Enzimi del mare per l’industria del futuro
Microbi marini resistenti potrebbero contenere elementi adatti per processi industriali "estremi"
[6 Maggio 2015]
E’ stato recentemente avviato il progetto quadriennale “Industrial Applications of Marine Enzymes: Innovative screening and expression platforms to discover and use the functional protein diversity from the sea” (Inmare), finanziato dall’Unione europea, che spera di «Liberare l’immenso potenziale degli enzimi ottenuti dal mare». Il consorzio Inmare è formato da una ventina di partner – università, centri di ricerca e industrie anche multinazionali – e vede la partecipazione anche dell’università di Bologna e del Consiglio nazionale delle Ricerche (Cnr), e spera di scoprire «enzimi microbici capaci di fornire prodotti chimici ad alto contenuto tecnologico rispettosi dell’ambiente, nuove tecnologie di pulizia e persino farmaci antitumorali».
Il progetto si basa su precedenti ricerche finanziate dall’Ue, come Macumba che terminerà nel luglio 2016 ma che intanto ha giaà contribuito ad identificare nuovi modi di coltivare e aumentare l’efficienza di crescita dei microrganismi marini sia in habitat normali che estremi. Oppure il progetto Mamba che ha sviluppato nuovi metodi per selezionare microrganismi utili all’attività degli enzimi.
Inmare ha già accesso a oltre 100 librerie genomiche, che contengono microbi provenienti da una varietà di ambienti che possono essere sottoposti immediatamente allo screening. Il team «intende accrescere questa libreria con DNA estratto dagli ambienti marini estremi che non sono stati ancora adeguatamente studiati».
Illustrando il progetto Inmare, il bollettino scientifico dell’Ue Cordis, spiega che «Gli enzimi sono ampiamente usati nell’industria chimica, e sono anche fondamentali per altre industrie dove sono necessari dei catalizzatori biologici. Queste vanno dalla produzione di birra e biocarburanti, fino ai detergenti biologici e all’industria della carta. I microrganismi marini, come batteri, funghi, spugne e alghe, sono stati identificati come una fonte non sfruttata di enzimi, ma rimangono piuttosto sottoutilizzati. Soltanto una piccolissima parte degli enzimi marini hanno raggiunto la commercializzazione». Secondo il team di Inmare, si tratta di un’occasione persa: «Il difficile ambiente marino potrebbe produrre ingredienti resistenti, già in grado di sopravvivere ai processi industriali estremi, e questo alla lunga potrebbero aiutare a ridurre i costi aziendali. Ciò avviene perché l’ottimizzazione degli enzimi, un processo per renderli più stabili e per migliorare le loro prestazioni, può essere dispendioso in termini di tempo e costoso, coinvolgendo il miglioramento di determinate caratteristiche quali resistenza al calore o la capacità di sopravvivere a pressioni estreme».

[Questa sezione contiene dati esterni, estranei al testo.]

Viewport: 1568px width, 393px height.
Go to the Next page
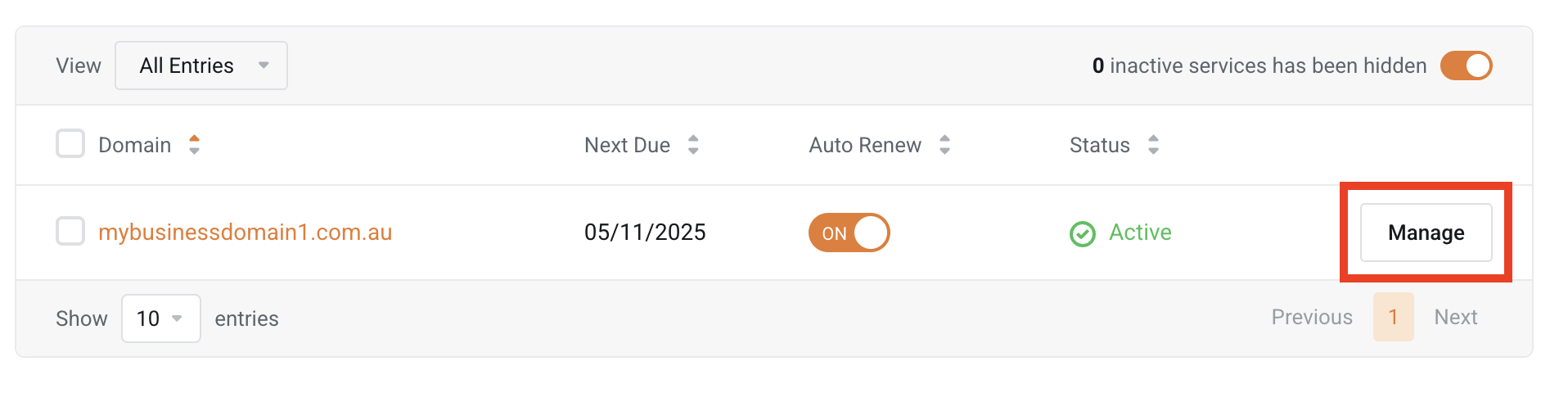pos(1455,318)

Peter Golyshin, della School of Biological Sciences della Bangor University – lateneo britannico capofila di Inmar – , spiega: «Un ostacolo importante in applicazioni industriali degli enzimi è il laborioso e costoso (e raramente di successo) processo di ottimizzazione degli enzimi che mira a rendere gli enzimi più stabili ed a prestazioni migliori nel difficile ambiente di processi industriali. La soluzione potrebbe essere quella di trovare varianti migliori di un enzima naturale: dopo 4 miliardi di anni di evoluzione, la natura ha creato una grande diversità di enzimi, alcuni dei quali possono adattarsi perfettamente alla domanda industriale».
Olga Golyshina, anche lei della Bangor aggiunge. «Dato che la maggior parte dei microbi degli ambienti estremi, non può essere coltivata in condizioni standard di laboratorio, le nuove tecnologie e gli approcci di metagenomica giocheranno il ruolo centrale nel progetto. Particolare attenzione sarà dedicata allo sviluppo di approcci di screening innovativi».

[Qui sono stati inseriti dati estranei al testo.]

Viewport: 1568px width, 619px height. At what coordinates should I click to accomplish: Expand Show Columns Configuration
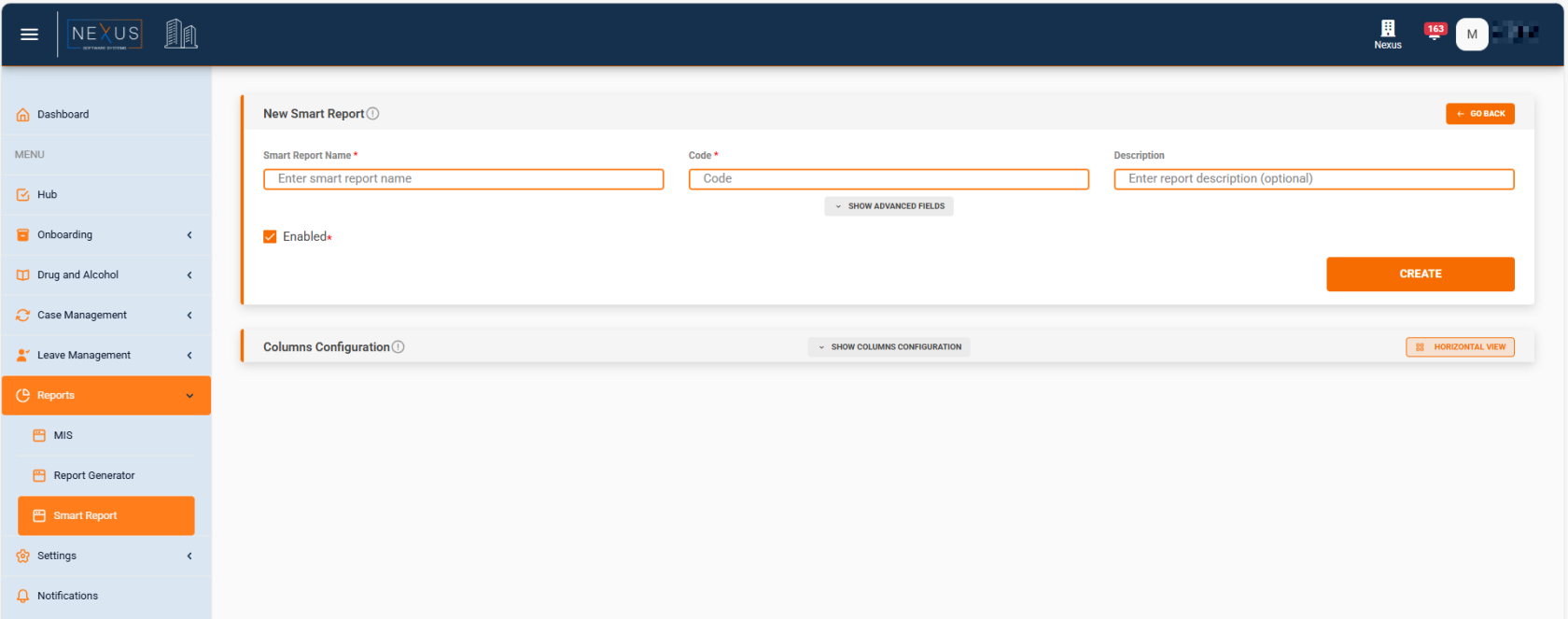tap(889, 347)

Inmare utilizzerà queste nuove tecniche di screening per identificare degli enzimi del mare potenzialmente promettenti e sottolinea che «Particolarmente interessanti saranno i microbi capaci di sopravvivere in condizioni difficili come pressione, salinità o temperatura estreme. Tali microbi potrebbero contenere enzimi capaci di funzionare in contesti industriali con dure condizioni fisiche e chimiche, senza aver bisogno dell’ottimizzazione. Il progetto aprirà inoltre la strada a una tecnologia per la scoperta dei geni basata sulla bioinformatica».
L’altro importante elemento di Inmare è la promozione della sostenibilità ambientale: «Con le risorse globali che vengono usate ad una velocità in costante aumento, le risorse microbiologiche non sfruttate provenienti dal mare potrebbero fornire all’industria una fonte quasi illimitata di prodotti più sicuri, economici ed ecologici; a patto che questa risorsa venga gestita in modo responsabile».